**Records for the exercise**
_ _ _ _

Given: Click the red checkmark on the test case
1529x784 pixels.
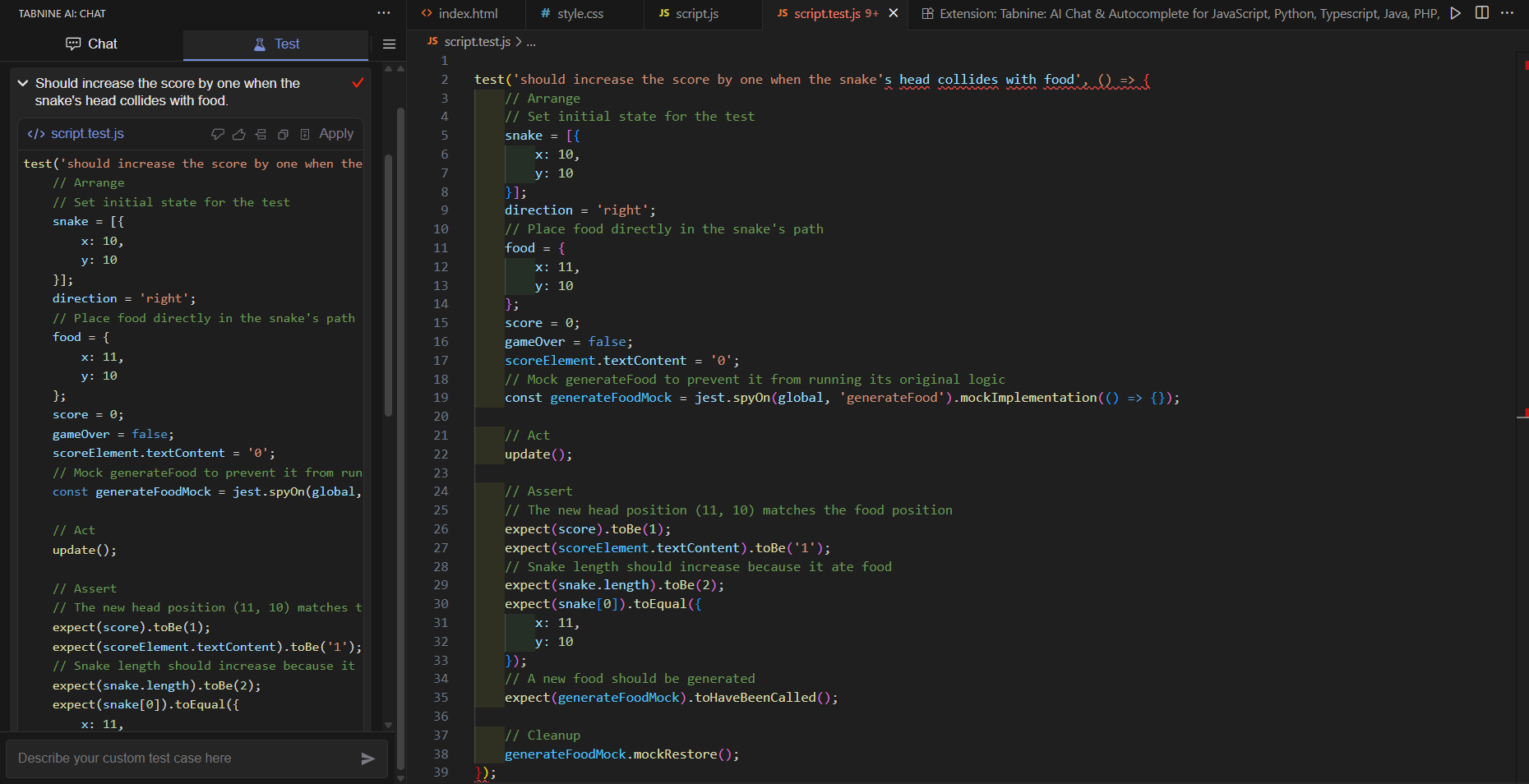Looking at the screenshot, I should click(x=358, y=83).
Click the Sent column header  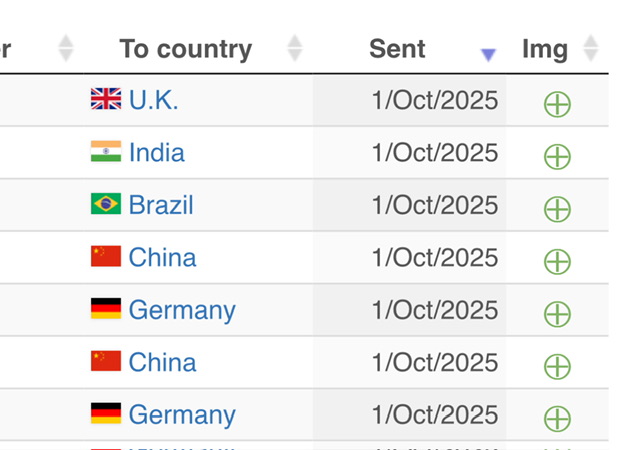point(397,48)
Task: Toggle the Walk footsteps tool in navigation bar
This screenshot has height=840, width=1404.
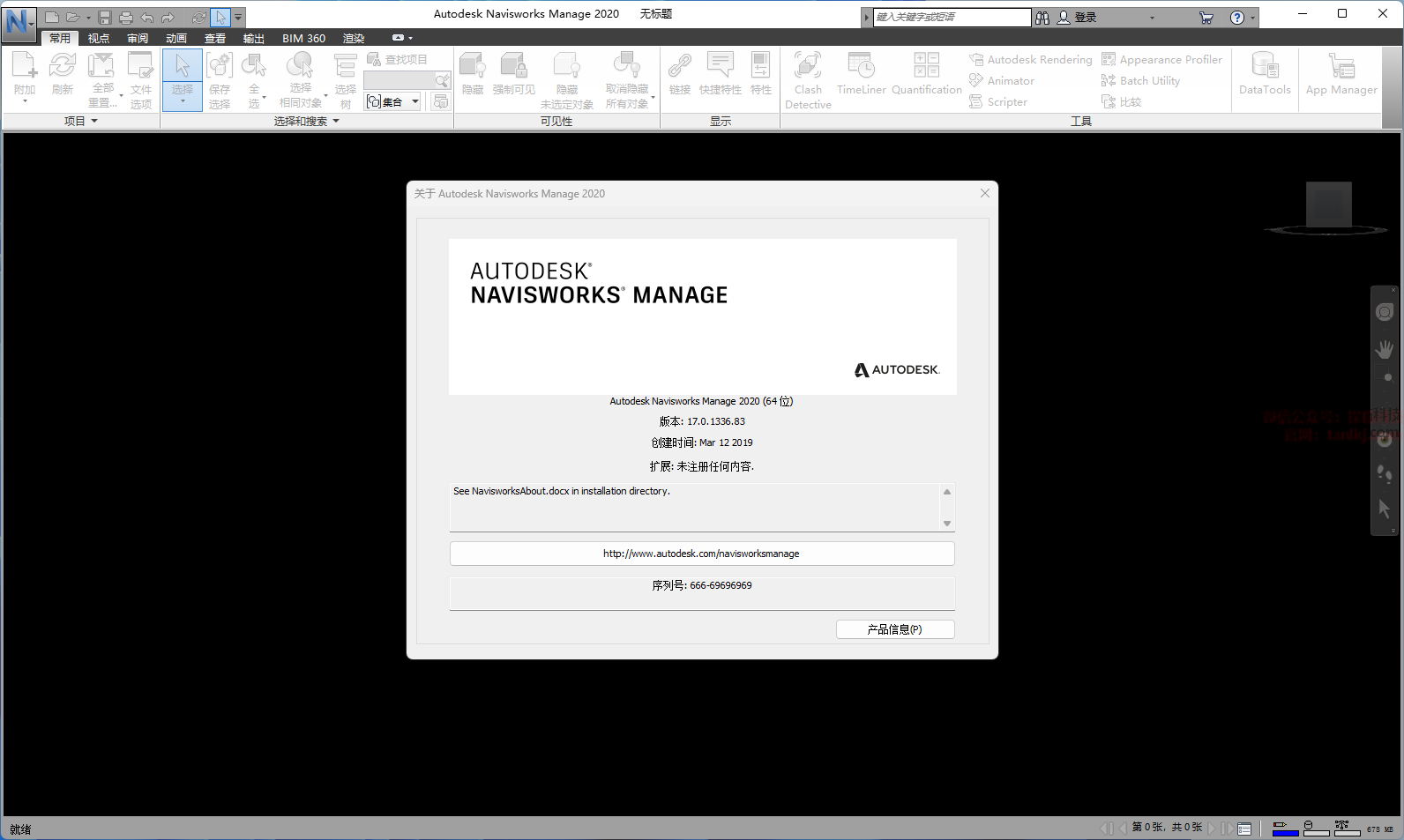Action: [1385, 474]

_ _ _ _

**Your goal**
Recast the records from the line containing "Task: Toggle the" through the end of the records as a two-column CSV with the columns text and answer. Give one row for each text and its answer, with each value in a single quoted field, line breaks replaced by spaces, and the pictures omitted.

**Solution**
text,answer
"Task: Toggle the Walk footsteps tool in navigation bar This screenshot has height=840, width=1404.","Action: [1385, 474]"